Material provided:
● ● ● ● ● ● ●
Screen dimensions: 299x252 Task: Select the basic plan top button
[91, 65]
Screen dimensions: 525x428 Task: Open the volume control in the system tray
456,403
● ● ● ● ● ● ●
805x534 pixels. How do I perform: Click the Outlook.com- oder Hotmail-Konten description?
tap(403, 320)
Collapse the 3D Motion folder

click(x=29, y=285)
● ● ● ● ● ● ●
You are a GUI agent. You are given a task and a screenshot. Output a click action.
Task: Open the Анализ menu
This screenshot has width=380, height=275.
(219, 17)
● ● ● ● ● ● ●
Exercise goal: From the records above, pull out every line that contains the string "dimensions". Case counts.

Reply:
Screen dimensions: 299x252 Task: Select the basic plan top button
Screen dimensions: 525x428 Task: Open the volume control in the system tray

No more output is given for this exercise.